Harry, when we talk about all getting on the same page it is the standard cosmo model. Everybody should at least know the basics of the standard model, even though people are working on various alternative improvements.
The standard model is based on vintage 1915 non-quantum General Relativity and it breaks down at t=0.
It blows up and gives meaningless answers like "infinite curvature" and the usual thing is when a theory crashes at some point then people don't trust it near that point. At some point as you go back they figure it probably just doesn't match reality---so it has a limited range of applicability.
The breakdown is called a singularity. In the past theories with singularities have been replaced or fixed so as to get rid of the singularity (the word doesn't mean "point" it means mathematical failure).
People are working on quantum versions of Gen Rel that will lead to quantum versions of the cosmo model---that won't have this singularity.
In some of these models one can run a computer sim of conditions leading up to the BB and one can actually say what the max density is, in those models of the universe.
Until those models are tested that is just a number produced by some model. Can't say it is right.
The max density that comes out in a lot of computer runs is about 41% of Planck density.
Planck density = one Planck mass per Planck volume. You can look it up in Wikipedia.
It is an almost inconceivably high density (compared to say water at room temperature and normal atmosphere pressure)
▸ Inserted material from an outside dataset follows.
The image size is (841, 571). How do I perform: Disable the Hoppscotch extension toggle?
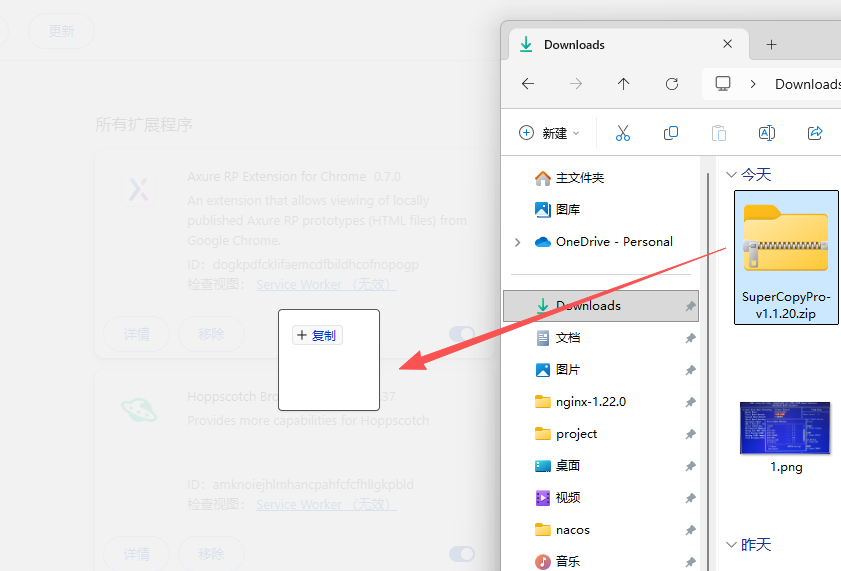coord(461,554)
But at least it isn't infinite!
I think gravitational time dilation is where there are two different points at different potential. The observer in the weaker field sees the other guy slowed down. In these BB models the whole universe is very high density. I don't see how you could get two observers into different situations so that time dilation could occur. Anyway, the models of the BB that they run don't have a time dilation effect like what you suggested. Maybe someone else would like to explain more about that. If you want some quantum cosmology links, say. The models where they fix the singularity (but still pretty speculative, work in progress.)